- _Exercise data_
━━━━━━━━━━━━━━━━━━━━
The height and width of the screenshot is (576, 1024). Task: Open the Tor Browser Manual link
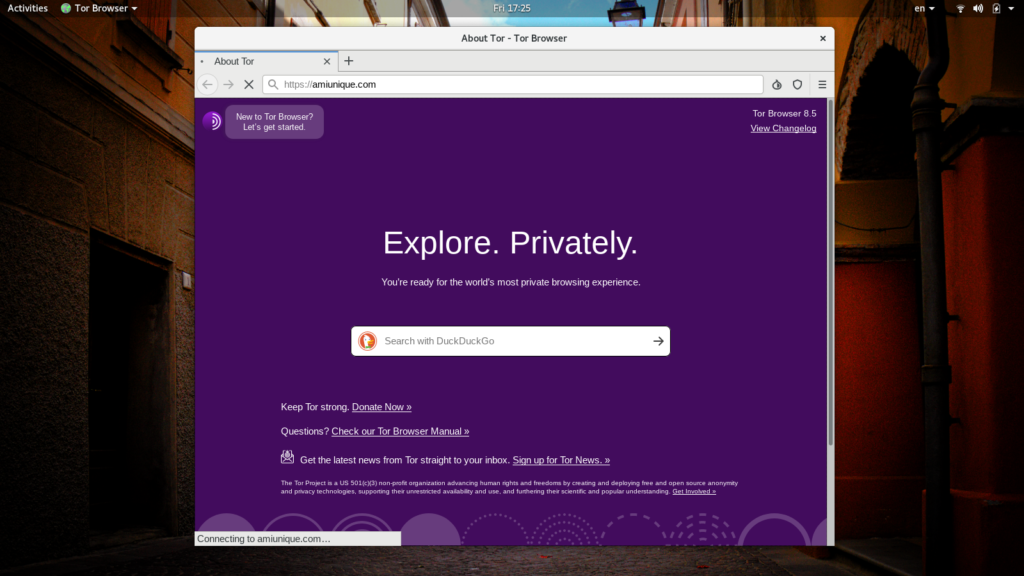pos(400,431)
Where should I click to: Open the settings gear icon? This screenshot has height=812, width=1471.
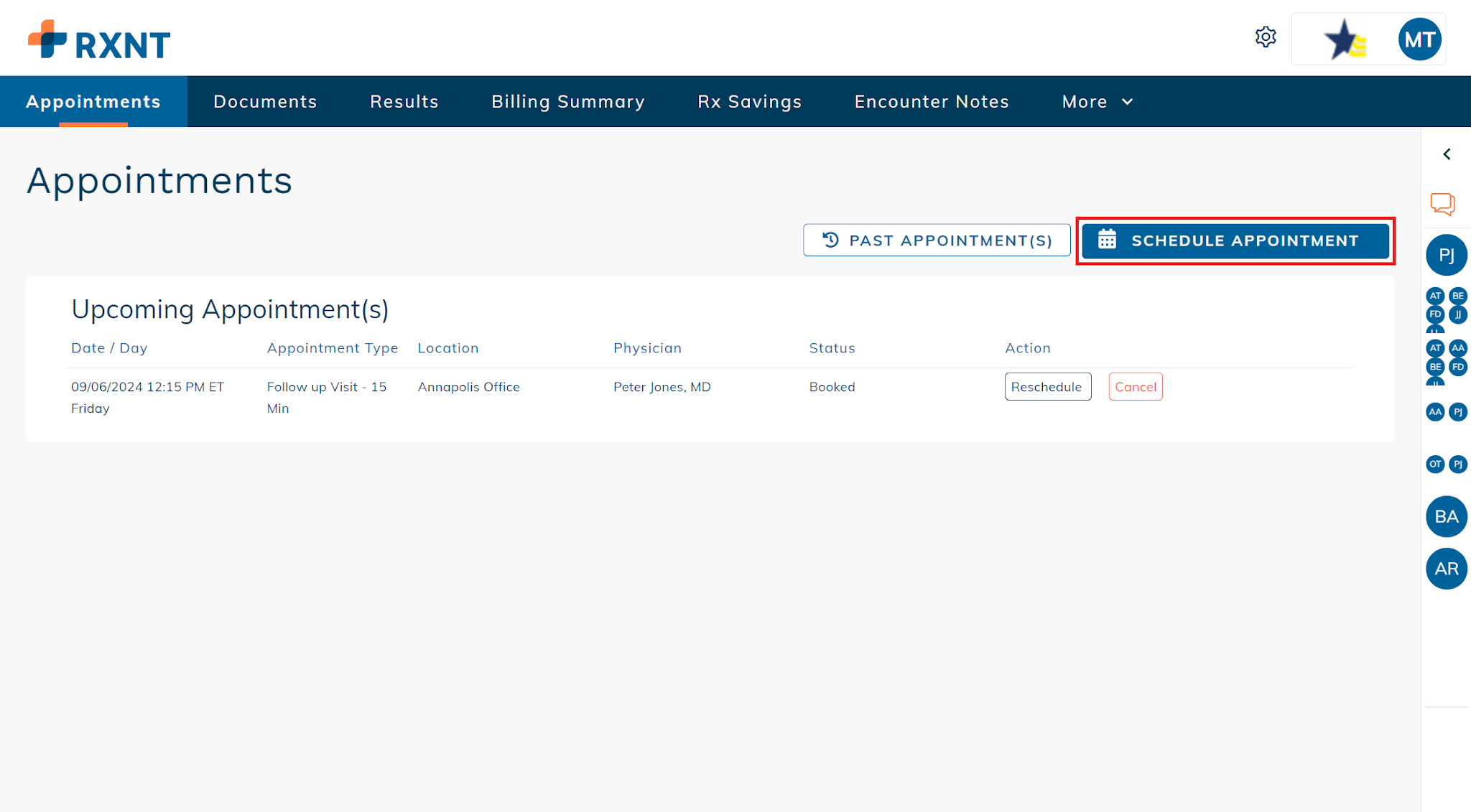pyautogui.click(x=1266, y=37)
━━━━━━━━━━━━━━━━━━━━
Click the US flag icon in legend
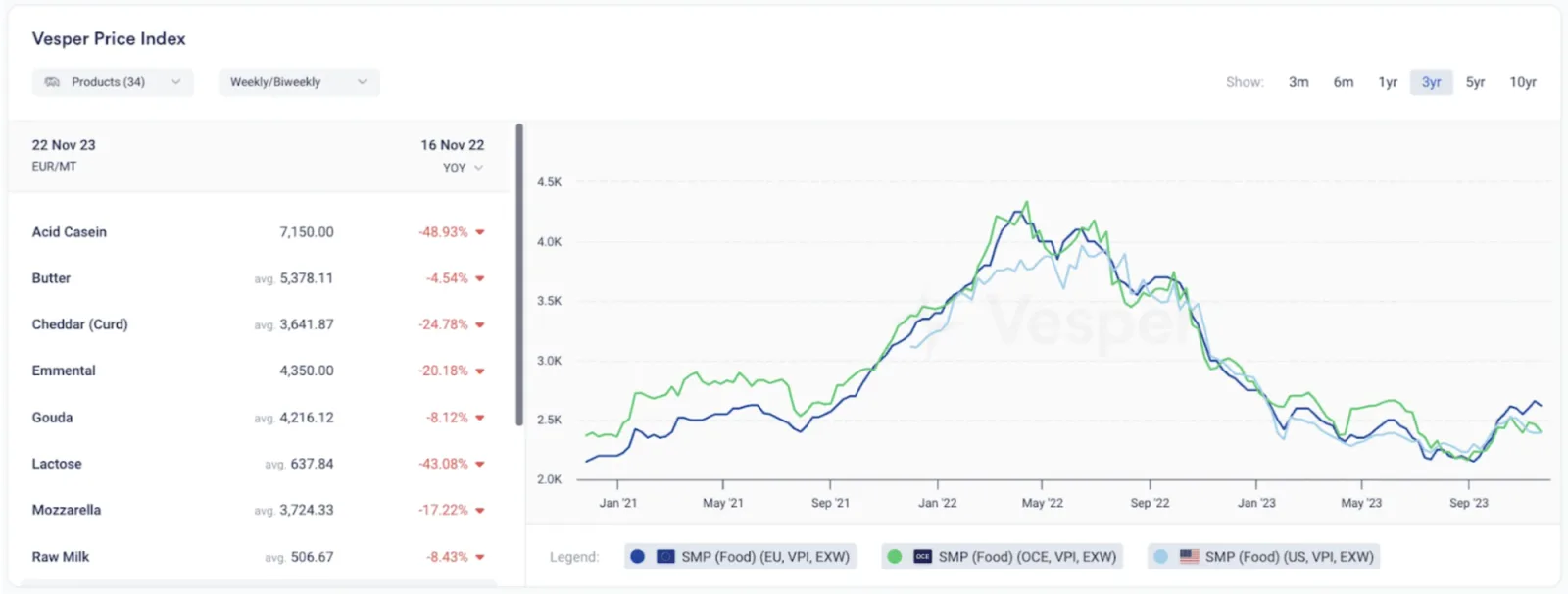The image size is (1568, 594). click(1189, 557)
━━━━━━━━━━━━━━━━━━━━
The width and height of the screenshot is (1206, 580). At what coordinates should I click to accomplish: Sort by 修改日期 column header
━━━━━━━━━━━━━━━━━━━━
- _Direction_
Format the lines above as a JSON list of strings, one string per line and no blank lines, beginning with the line containing "The height and" and continuing through the line containing "pyautogui.click(x=1266, y=37)". Omit the pictures from the answer.

- _Exercise result_
[
  "The height and width of the screenshot is (576, 1024). Task: Open the Tor Browser Manual link",
  "pos(400,431)",
  "Where should I click to: Open the settings gear icon? This screenshot has height=812, width=1471.",
  "pyautogui.click(x=1266, y=37)"
]